Nach dem Studium sind Sie bei einem großen namhaften Konzern eingestiegen – und am vorletzten Tag der Probezeit wieder ausgestiegen. Warum?

Ich bin nie jemand gewesen, der sofort die Flinte ins Korn wirft, wenn es mal schwierig wird. In solchen Situationen habe ich mir noch etwas Zeit genommen, um es nochmals zu versuchen und um schlussendlich entscheiden zu können, ob es passt oder nicht. Bei dem Konzern habe ich dann relativ schnell gemerkt, dass das wohl nicht das Unternehmen ist, für das ich lange arbeiten werde.

Ich selbst kam aus der Wirtschaft, habe z.B. Geschäftsreisen für eine Unternehmensberatung gebucht, was ein extrem schnelllebiger, sehr exakter und sehr kundenorientierter Geschäftsbereich war. Und dann komme ich zu diesem Konzern, der sich gerade privatisierte: Ich finde eine komplett andere Kultur vor, wo die Prozesse in einer wesentlich geringeren Geschwindigkeit und schlicht nicht rund ablaufen.

So kam ich z.B. morgens ins Büro – und um 11 Uhr war die Arbeit getan. Was ich dann am Rest des Tages machen sollte, wusste mir niemand zu sagen. Das war für mich nicht stimmig, weil ich in dem, was ich tue, einen Sinn sehen muss. Das war dort nicht der Fall.

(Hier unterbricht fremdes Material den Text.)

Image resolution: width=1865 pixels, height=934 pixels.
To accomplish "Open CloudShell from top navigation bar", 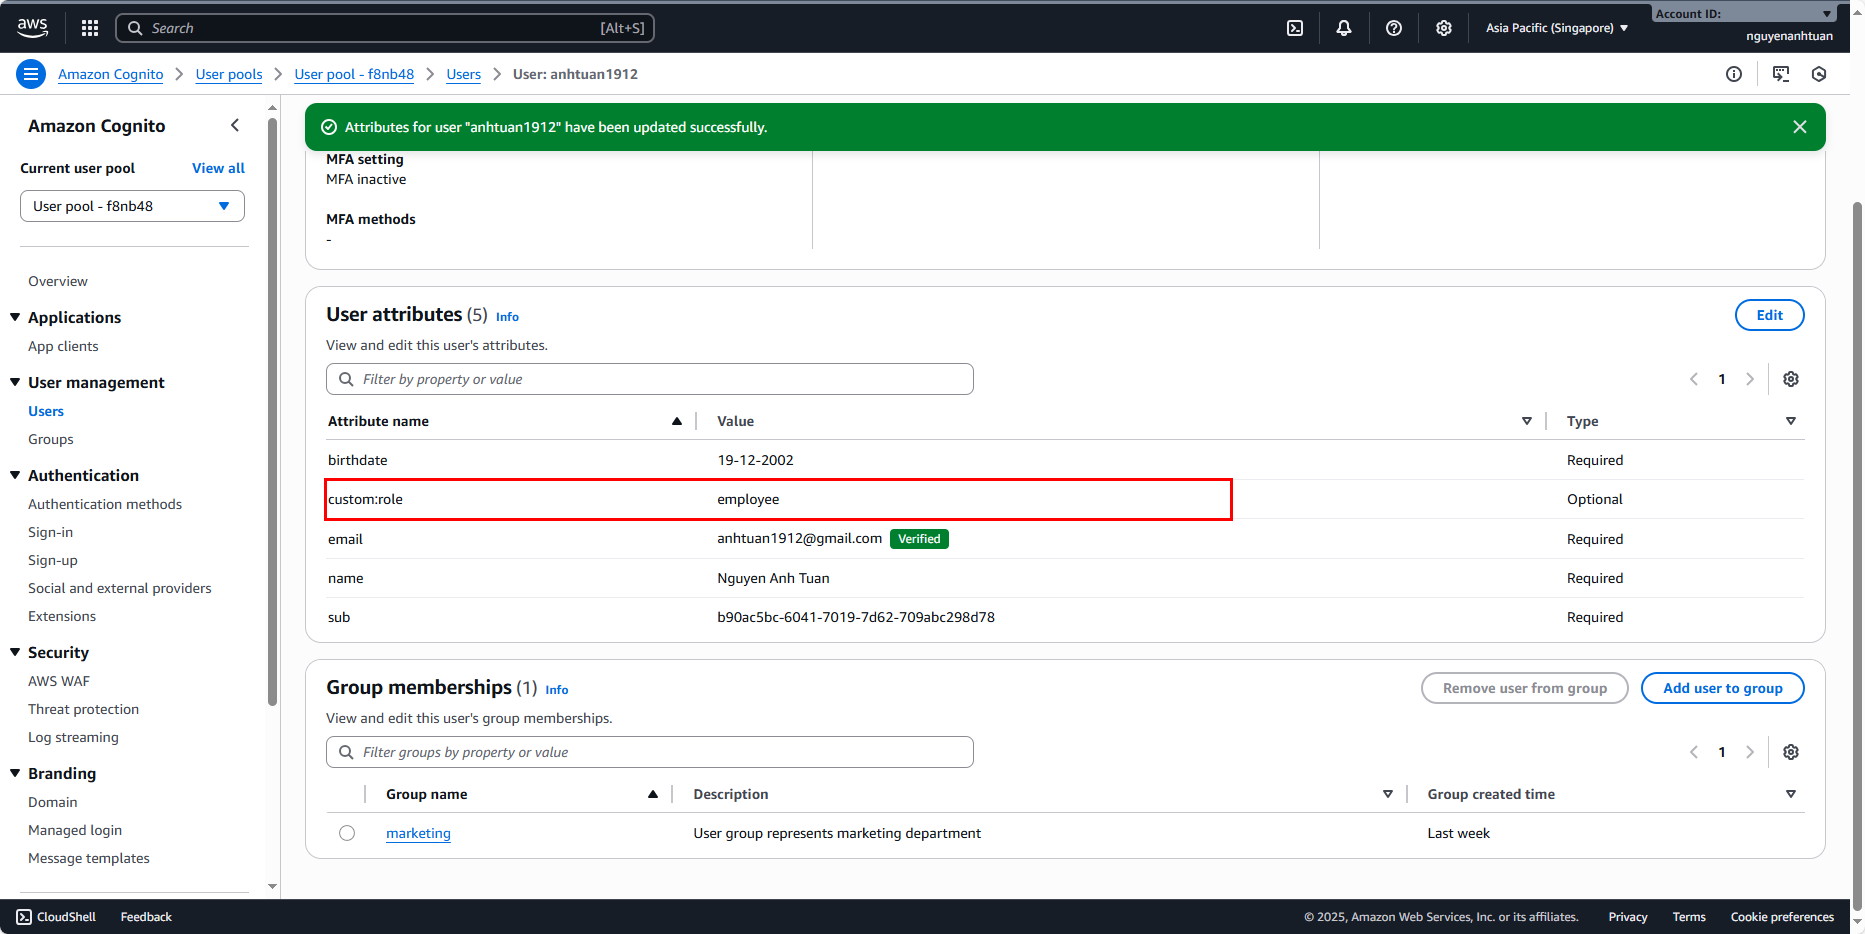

Lag es an eingefahrenen Strukturen im Konzern, wusste man nicht, wo man hinwollte?

Da gab es durchaus Menschen, die wussten, wo es hingehen sollte. Aber das war nicht überall angekommen. Man hat die Arbeit so gemacht, wie man es die letzten hundert Jahre gewohnt war. Ich konnte meinem Mann jeden Tag eine andere Story über das Geschäft erzählen und er konnte es jedes Mal kaum glauben, was er da hörte, er meinte sogar, ich übertriebe.

Schließlich kam dann der vorletzte Tag meiner Probezeit und ich bin in die Abteilung gekommen, in der ich hätte fest anfangen sollen. Nur schaute mich der Abteilungsleiter mit großen Augen an und äußerte verwundert, dass ich schon heute da wäre, sie gar nicht mit mir gerechnet hätten und er ohnehin nicht wisse, was sie mit mir anfangen sollen. Genau das habe ich noch gebraucht!

Ich fragte nach einer Schreibmaschine und einer Viertelstunde Zeit. Ich tippte meine Kündigung, legte sie ihm vor und er schaute mich verdattert an und fragte, ob das jetzt mein Ernst wäre. Klar war das mein Ernst und die einzige Frage, die ich noch hatte, war, ob ich gleich gehen könnte oder ob ich bis zum Abend bleiben müsste … Ich glaube, diese Situation ist insofern typisch für mich, als dass ich einen Weg rechtzeitig beende, wenn ich merke, dass er falsch ist. Übrigens durfte ich gleich gehen. Und dann war ich arbeitslos. Das war auch eine neue Erfahrung.

Wobei Sie kurz darauf in die Selbstständigkeit gegangen sind, was auch ein gewagter Schritt ist.

Ich bin Betriebswirtin, davon gibt es nicht gerade wenige, und ich bin ein Kind des geburtenstärksten Jahrgangs 1964, was in der Summe bedeutet: Von uns gibt es viele, die Konkurrenz ist groß. So hatte ich schon viele Bewerbungsgespräche hinter mir, die alle mit einer Absage endeten.

Hinter vorgehaltener Hand hat man mir öfters erklärt, dass es einen ähnlich qualifizierten männlichen Bewerber gäbe, der genommen wurde. Das ist zwar keine schöne Erfahrung, aber ich war denen, die es mir heimlich mitgeteilt haben, trotzdem dankbar, weil ich so wusste, dass ich es nicht persönlich nehmen muss.

Wie ist es dann zur Selbstständigkeit gekommen?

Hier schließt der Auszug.